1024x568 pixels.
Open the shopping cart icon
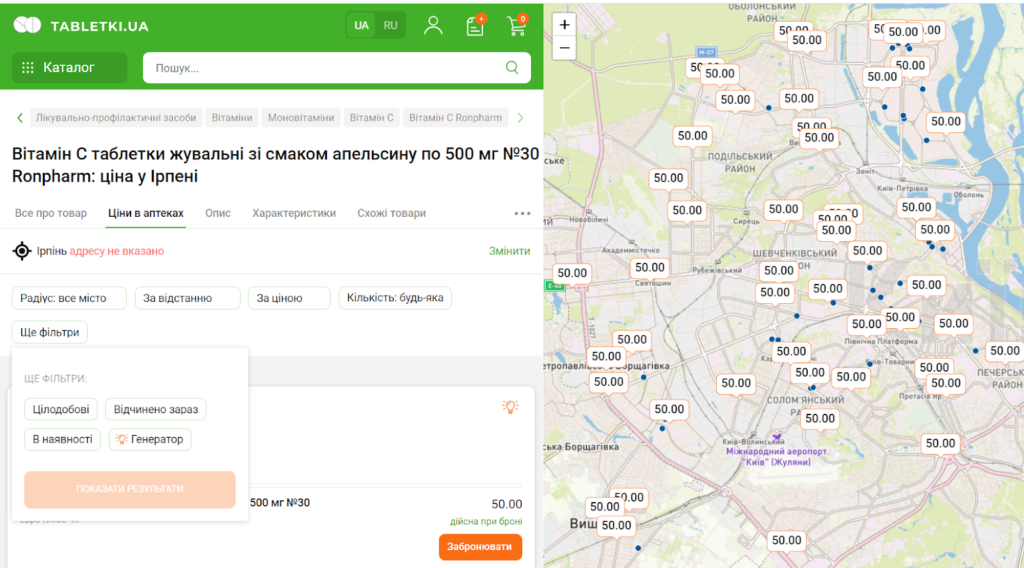(517, 26)
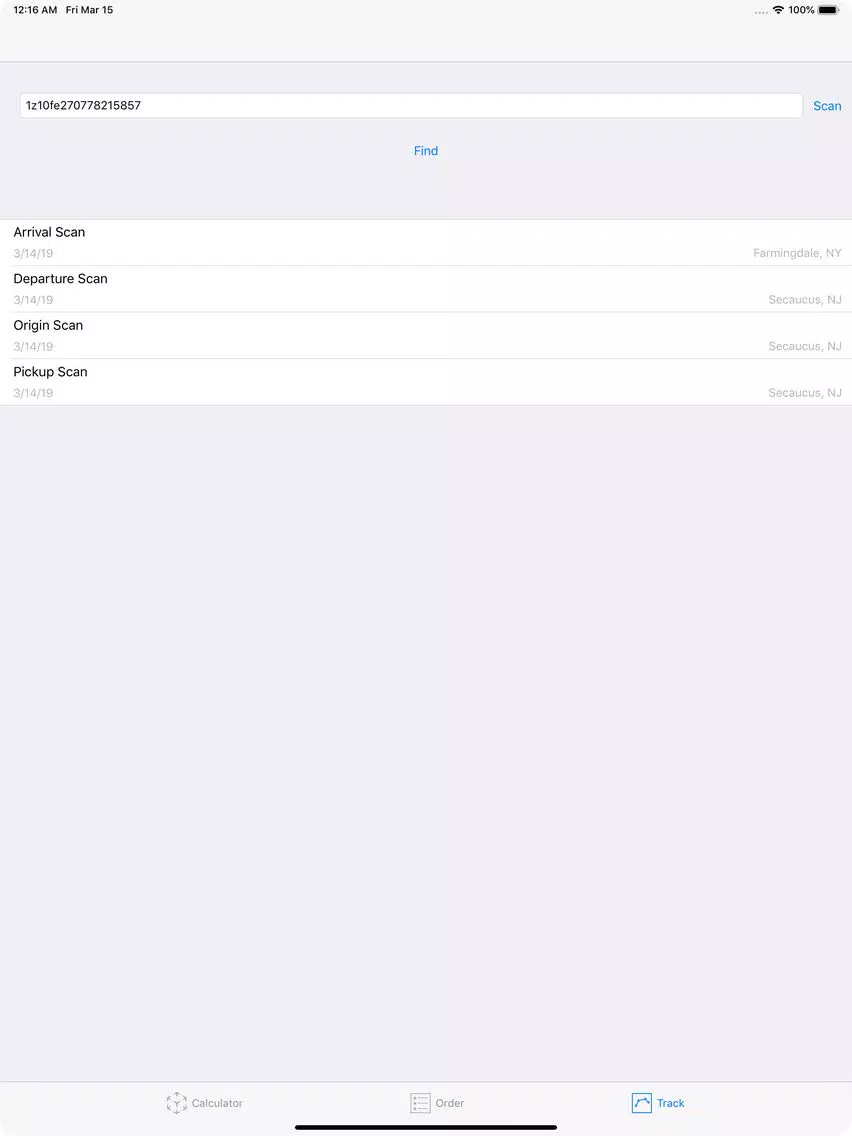Image resolution: width=852 pixels, height=1136 pixels.
Task: Check the Wi-Fi status icon
Action: [778, 10]
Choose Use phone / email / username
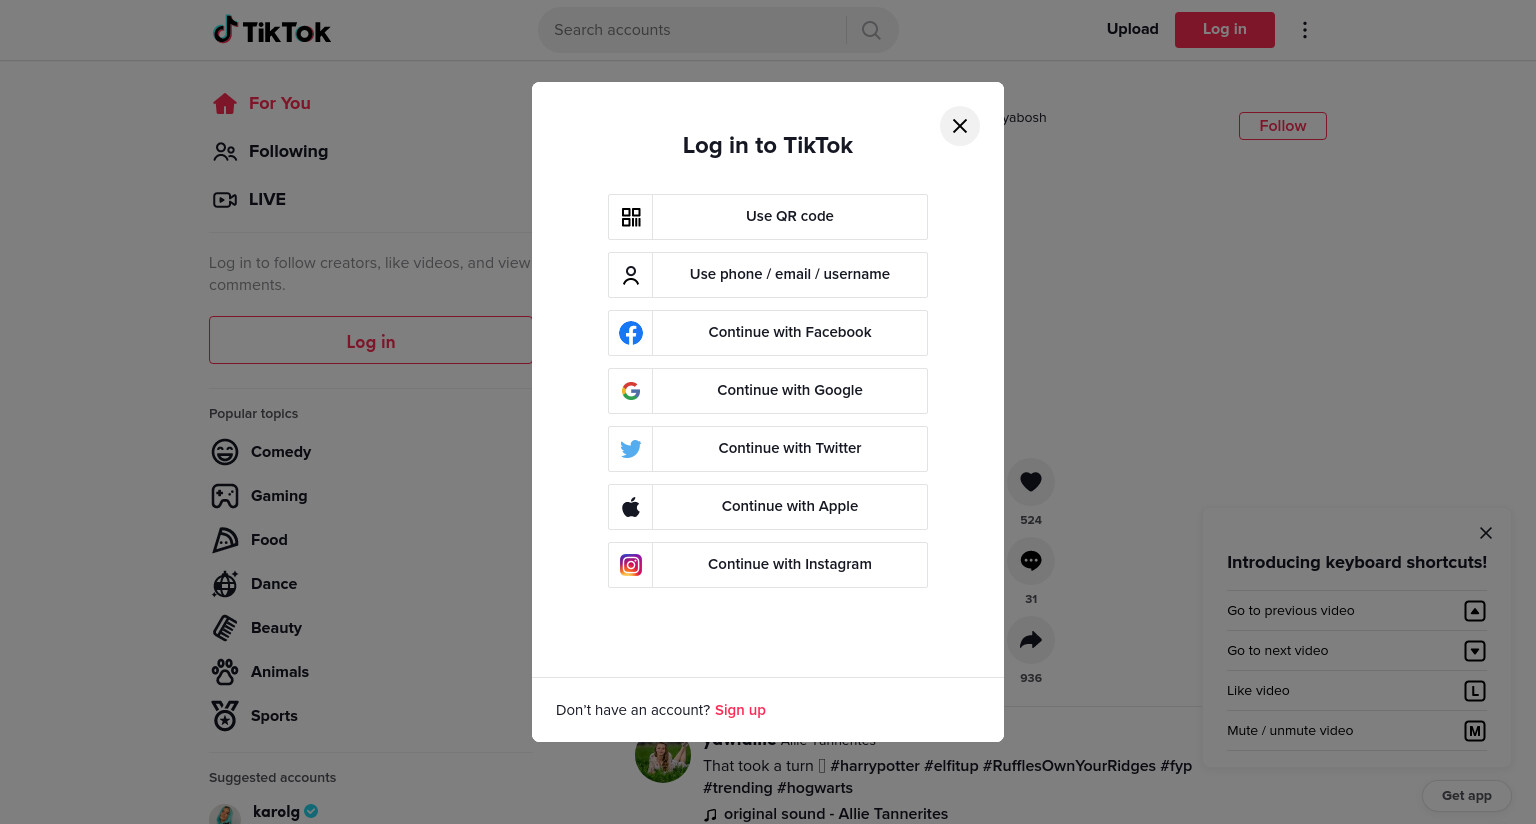The image size is (1536, 824). (768, 275)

──────────

CHALLENGE.
Retype all of the entries above word for word, leaving the pictures out.

ANSWER TO THE PROBLEM.
1024x568 pixels.
Open the shopping cart icon
(517, 26)
Image resolution: width=852 pixels, height=1136 pixels.
Task: Check the Wi-Fi status icon
Action: [778, 10]
Choose Use phone / email / username
The image size is (1536, 824). (768, 275)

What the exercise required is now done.